Untungnya, lembaga ini tampaknya bisa segera terwujud karena sudah dipertegas dalam Rancangan Undang-Undang (RUU) Pengembangan dan Penguatan Sektor Keuangan (P2SK) yang menyebutkan program ini akan dijalankan oleh Lembaga Penjamin Simpanan (LPS).
Pengamat Asuransi Irvan Raharjdjo bilang mendukung upaya percepatan pembentukan lembaga tersebut. Namun, ada beberapa saran yang ia lontarkan agar lembaga ini dapat berjalan efektif.

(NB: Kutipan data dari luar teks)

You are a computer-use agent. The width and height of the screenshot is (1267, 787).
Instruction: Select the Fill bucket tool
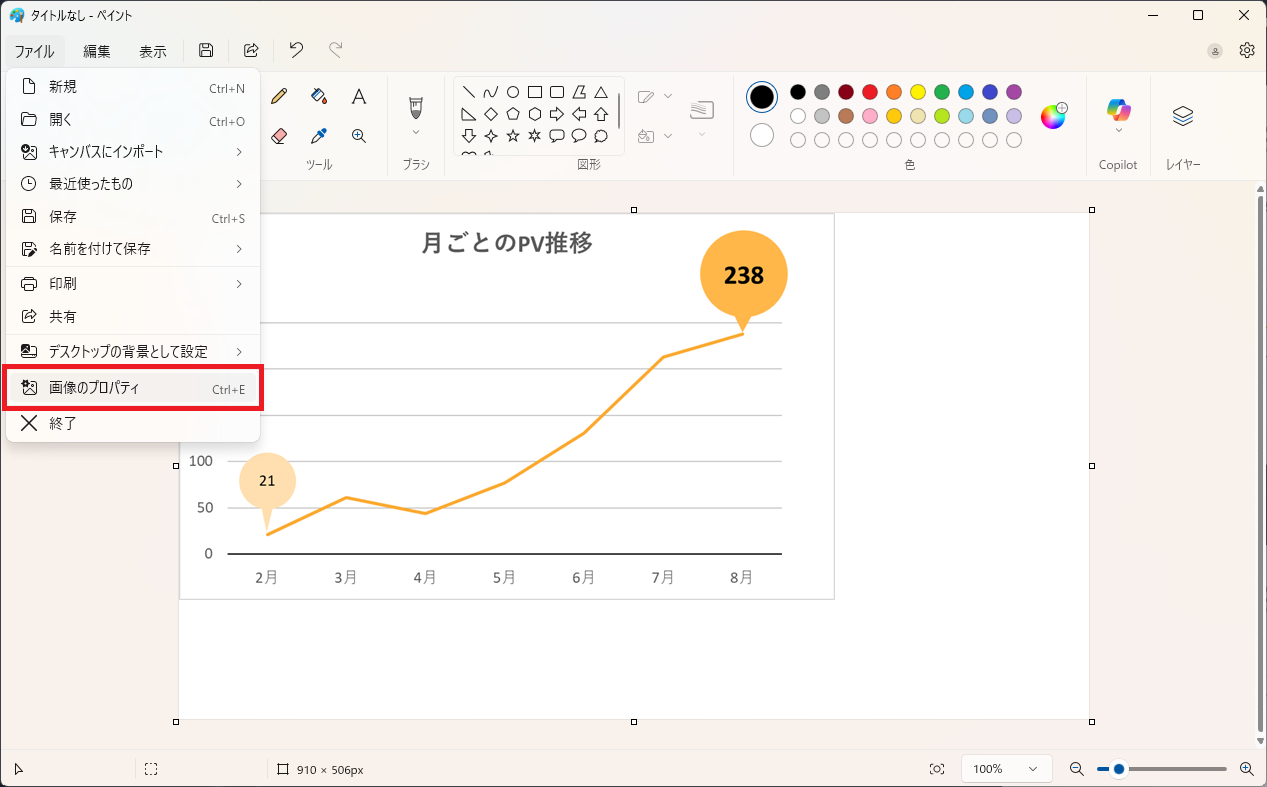319,96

Misalnya, berbicara terkait produk-produk apa yang bisa dijamin oleh lembaga ini. Ia bilang sebaiknya penjaminan hanya menjamin nasabah individu bukan nasabah korporasi.
Baca Juga: Beri Solusi Penyakit Kritis, AXA Financial Luncurkan AXA Critical Protector
“Penjaminan hanya untuk asuransi jiwa dan kesehatan (komersial), tidak termasuk asuransi umum,” imbuh Irvan kepada KONTAN, Sabtu (22/10).
Tak hanya itu, Irvan juga berbicara terkait iuran penjaminan ini. Menurutnya, iuran LPP harus meliputi kontribusi perusahaan asuransi, nasabah pemegang polis dan pemerintah
Ditambah, adanya subsidi silang pembayaran iuran antara perusahaan yang kurang sehat dengan perusahaan yang sehat.
“Harus ada mekanisme bagi beban dengan nasabah untuk mencegah moral hazard dan adverse selection. Bahwa tidak sepenuhnya nasabah mendapat penjaminan polis,” ujar Irvan.
Terakhir, Irvan menegaskan perlu ada mekanisme three line of defense apabila Lembaga Penjamin Polis mengalami defisit atau gagal bayar. Mengingat, pengalaman adanya sejumlah asuransi gagal bayar yang belum terselesaikan akibat terbatasnya suntikan dana.